You've heard about the torture if you've been following this blog. Now you can read about the cover up in this article from Salon (the article is also reprinted on Michael Moore's web site). In June 2003, about six months before the Abu Ghraib scandal came to light, Sgt. Frank "Greg" Ford, a whistleblower in an intelligence unit committing war crimes, was treated as a mental patient when he tried to go through the chain of command to report it. The cover up started with his team leader, went to his company commander, the lieutenant colonel, and after he got home the FBI and Defense Department. At every step he's run into attempts to discredit him with no apparent attempt to investigate. The reporter who wrote the article was another soldier in Ford's unit.
In another Iraq cover up, a CIA official claims he was fired for refusing to fake evidence of WMD.
Yahoo has put several election stories in easy reach of each other. In Cleveland, though voting machines were precinct specific, voters were told to use any open machine causing their votes to go to the wrong candidate. Democratic Representative John Conyers of Michigan has asked for the raw exit polling data, but the pollsters don't want to show it. Something else occurs to me: in other countries, when results aren't known for five weeks after election day, that's taken as a sign of fraud. Why is that not the case with Ohio?
This election story is huge if true: Unfiltered on Air America had an interview with Curtis Clinton, a programmer who claims a former employer had him build a program to change results in touchsreen machines (this is an audio link). He claims the client was Tom Feeney, a Republican congressman. Rachel Madow, who conducted the interview, expressed skepticism on the grounds there is no hard evidence yet. Clinton said the proof is in the source code, if ever any independent experts can get a look at it, and it was simple enough to receate from memory. He has posted it at JustAFlyOnTheWall.com. Bev Harris of Black Box Voting suspects this is disinformation. "Disinformation" means deliberately putting out false information, in this case giving those of us concerned that the machines were tampered with to produce a fraudulent win for Bush exactly what we're hoping to find, thereby discrediting the fraud claims when the disinformation is debunked. This would cast a pall over accurate information too. If true, Clinton's claims prove that Republicans at least prepared to steal votes, even if they didn't, and answers the fraud claims' critics' charge that no whistleblowers have come forward. If it's disinformation, it shows the Republicans have something to hide but we still can't tell what. If Clinton lied on his own, maybe he just wants his 15 minutes of fame. In any case, it would all be cleared up quickly with a paper trail, open source code, and access to the machines in question. All of this has been blocked by the Republicans, which is why the suspicion won't go away and why I continue to call Bush the "acting" president, because he has yet to win a fair election.

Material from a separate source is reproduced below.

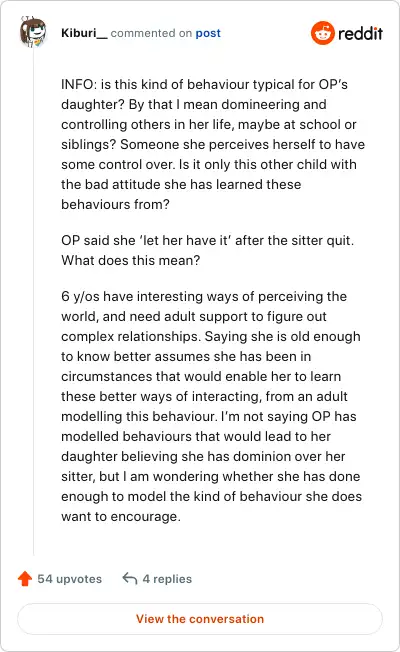Click the sentence "What does this mean?"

Though I've been focused on fraud as an explanation for Bush's apparent win, a while back I offered another theory, that voters are reluctant to remove an incumbent president during a war, and based it on the six prior elections where an incumbent ran during a war and the incumbent won every time, even with the war going badly. According to Steve Rosenthal, CEO of ACT (America Coming Together), they have polls in Ohio that show voters who switched from 2000 to 2004 went for Bush, and terrorism and the war were their issues. This reinforces the theory that 3G voters (God, gays, guns) were no more important this time than other elections, though I would point out that "no more important" doesn't mean unimportant. These are still working class and middle class votes that should go to Democrats, and I still say liberals have to attend to these issues more even though that means promoting opposing positions. I've been meaning to write about these more but election fraud has to be attended to now, plus there always seems to be something else immediate going on. I've had an entry on evolution in my head for a while now. I hope tomorrow is the day.
December 9
The acting president himself is the caught in, not really a lie, but an inconsistency. The subject is Social Security privatization, which a few years ago I called a solution without a problem. Today, Bush said, "I will not prejudge any solution,'' but then said, "We will not raise payroll taxes to solve this problem.'' Apparently, he's open to any solution as long as it's the one he's already decided upon. Even though he said during campaign appearances he wouldn't privatize Social Security, he said to a more important audience that privatization was a top priority.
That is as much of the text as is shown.